▸ What this task involves: Please put this sentence from the UNFI turnaround excerpt into Spanish: "In June 2025, UNFI identified unauthorized activity in their systems."

▸ Excerpt to read:

◆ ◆ ◆ ◆ ◆ ◆ ◆

2023-2024 — Stock back to $10 as earnings collapse (EBITDA down from $830m in FY22 to $518m in FY24).
2024-present — Management outlines 3-year plan for margin and earnings recovery during FY25-27 period. After 1 year of progress (FY25), stock recovers from $10 to $30.
These time periods are fairly evident when looking at historic financials:
The turnaround
In October 2024, management set 3-year financial objectives covering FY25-27. Summing things up: it called for flat revenue, margin expansion, lower debt, and higher FCF generation.
Let’s focus on 4 specific areas of improvement:
Flat revenue (i.e. no growth from FY25-27)
Annual EBITDA growth at “high single digits” (from a base of $550m)
FCF margin of 0.5% or better (by FY27)
Net leverage at 2.5x by FY27 (now expecting to achieve this a full year early)
If you pencil out those targets, it works out to $30.5bn revenue, $630-650m EBITDA, and ~$150m ($2.50 per share) FCF by FY27 (assumes 7-9% annual EBITDA growth and 0.5% FCF margin). Not bad for a $1.7bn market cap / $3.6bn enterprise value business.
It hasn’t even been a full year since these objectives were set, but how are things going so far?
Revenue is not flat at $30.5bn, it’s growing… FY25 guidance is $31.7bn which includes a $350-400m revenue loss from a cybersecurity incident.
EBITDA was pacing ahead of plan at $575-615m for FY25 before the cybersecurity impact.
FCF is ramping faster than expected… FY25 guide was $100m at October 2024 and now expected to be $200m. Also, revenue growth = higher FCF by FY27.
Net leverage expected to hit 2.5x target by FY26, a full year early.
So what could this business look like by FY27?
Well it depends on your starting EBITDA for FY25. At $550m and 7-12% annual growth, I get $630-690m by FY27. Analyst estimates are near the middle at $650m or so. Assuming leverage of $1.6bn, that puts the stock around 5x EBITDA. If shares trade at 7x $650m, that works out to $48 per share… a nice 30% IRR from here.
If UNFI is making progress, why are shares so cheap?
1) Leverage / balance sheet
The balance sheet is still a work in progress with $1.9bn net debt or 3.5x net leverage on FY25 estimates. Management guided to $200m FCF in FY25 and they’ve achieved $153m through 3 quarters. In order to hit the 2.5x net leverage guide by FY26, they’ll need both higher FCF and strong EBITDA growth next year.
Example: $625m EBITDA at 2.5x = $1.56bn which would require $350m cash flow or asset sale proceeds. Is this doable? Hmm…
2) Cybersecurity incident
In June 2025, UNFI identified unauthorized activity in their systems. Shares fell from $30 to $20.

◆ ◆ ◆ ◆ ◆ ◆ ◆

▸ Dataset rows:
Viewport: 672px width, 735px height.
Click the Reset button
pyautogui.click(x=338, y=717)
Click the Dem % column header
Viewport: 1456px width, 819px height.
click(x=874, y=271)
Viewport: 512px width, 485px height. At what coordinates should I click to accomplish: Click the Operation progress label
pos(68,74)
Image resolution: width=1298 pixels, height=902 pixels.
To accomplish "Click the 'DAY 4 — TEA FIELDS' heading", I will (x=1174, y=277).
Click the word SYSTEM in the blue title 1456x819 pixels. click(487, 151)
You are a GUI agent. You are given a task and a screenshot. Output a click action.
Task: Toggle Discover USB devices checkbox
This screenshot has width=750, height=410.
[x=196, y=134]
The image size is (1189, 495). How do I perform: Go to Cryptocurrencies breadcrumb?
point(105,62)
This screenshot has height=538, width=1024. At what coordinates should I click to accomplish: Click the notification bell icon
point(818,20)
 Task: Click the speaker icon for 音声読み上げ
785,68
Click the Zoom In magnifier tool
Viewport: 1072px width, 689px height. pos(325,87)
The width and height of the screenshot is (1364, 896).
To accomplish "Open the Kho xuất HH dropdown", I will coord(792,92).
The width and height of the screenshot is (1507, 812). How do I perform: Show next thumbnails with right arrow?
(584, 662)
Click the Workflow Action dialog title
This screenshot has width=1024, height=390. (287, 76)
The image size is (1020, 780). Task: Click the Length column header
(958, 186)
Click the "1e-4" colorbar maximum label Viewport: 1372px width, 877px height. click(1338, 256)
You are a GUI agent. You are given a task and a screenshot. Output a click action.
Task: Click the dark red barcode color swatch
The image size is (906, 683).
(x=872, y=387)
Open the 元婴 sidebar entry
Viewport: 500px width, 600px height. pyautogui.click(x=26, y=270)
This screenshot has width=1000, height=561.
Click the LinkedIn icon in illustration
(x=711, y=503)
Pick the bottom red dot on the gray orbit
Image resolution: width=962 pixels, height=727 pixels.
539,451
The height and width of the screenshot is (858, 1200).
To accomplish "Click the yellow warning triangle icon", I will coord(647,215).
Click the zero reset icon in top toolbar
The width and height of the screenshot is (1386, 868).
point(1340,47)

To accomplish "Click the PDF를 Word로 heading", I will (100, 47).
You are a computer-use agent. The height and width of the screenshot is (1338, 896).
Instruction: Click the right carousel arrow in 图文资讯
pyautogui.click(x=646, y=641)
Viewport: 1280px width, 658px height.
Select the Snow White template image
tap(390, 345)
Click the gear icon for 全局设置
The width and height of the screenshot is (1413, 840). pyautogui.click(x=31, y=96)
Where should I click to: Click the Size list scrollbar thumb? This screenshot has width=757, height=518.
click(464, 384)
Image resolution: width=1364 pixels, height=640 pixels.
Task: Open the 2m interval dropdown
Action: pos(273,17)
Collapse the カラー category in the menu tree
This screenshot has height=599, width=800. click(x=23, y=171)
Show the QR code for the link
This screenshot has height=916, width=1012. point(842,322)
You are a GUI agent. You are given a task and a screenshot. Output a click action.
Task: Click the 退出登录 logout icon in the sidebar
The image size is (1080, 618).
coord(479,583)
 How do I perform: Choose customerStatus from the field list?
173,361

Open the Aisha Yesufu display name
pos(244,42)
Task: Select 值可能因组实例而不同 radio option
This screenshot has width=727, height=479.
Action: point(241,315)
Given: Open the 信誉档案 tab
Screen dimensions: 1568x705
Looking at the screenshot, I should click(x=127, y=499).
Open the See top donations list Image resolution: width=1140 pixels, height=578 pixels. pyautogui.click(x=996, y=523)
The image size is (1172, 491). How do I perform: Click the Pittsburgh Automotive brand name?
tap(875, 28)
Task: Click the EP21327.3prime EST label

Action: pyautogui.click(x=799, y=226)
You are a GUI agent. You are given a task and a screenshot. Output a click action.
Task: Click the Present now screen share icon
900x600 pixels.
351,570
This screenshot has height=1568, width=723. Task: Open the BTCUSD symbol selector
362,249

◆ ◆ ◆ ◆ ◆ ◆ ◆

▸ Task answer: En junio de 2025, UNFI identificó actividad no autorizada en sus sistemas.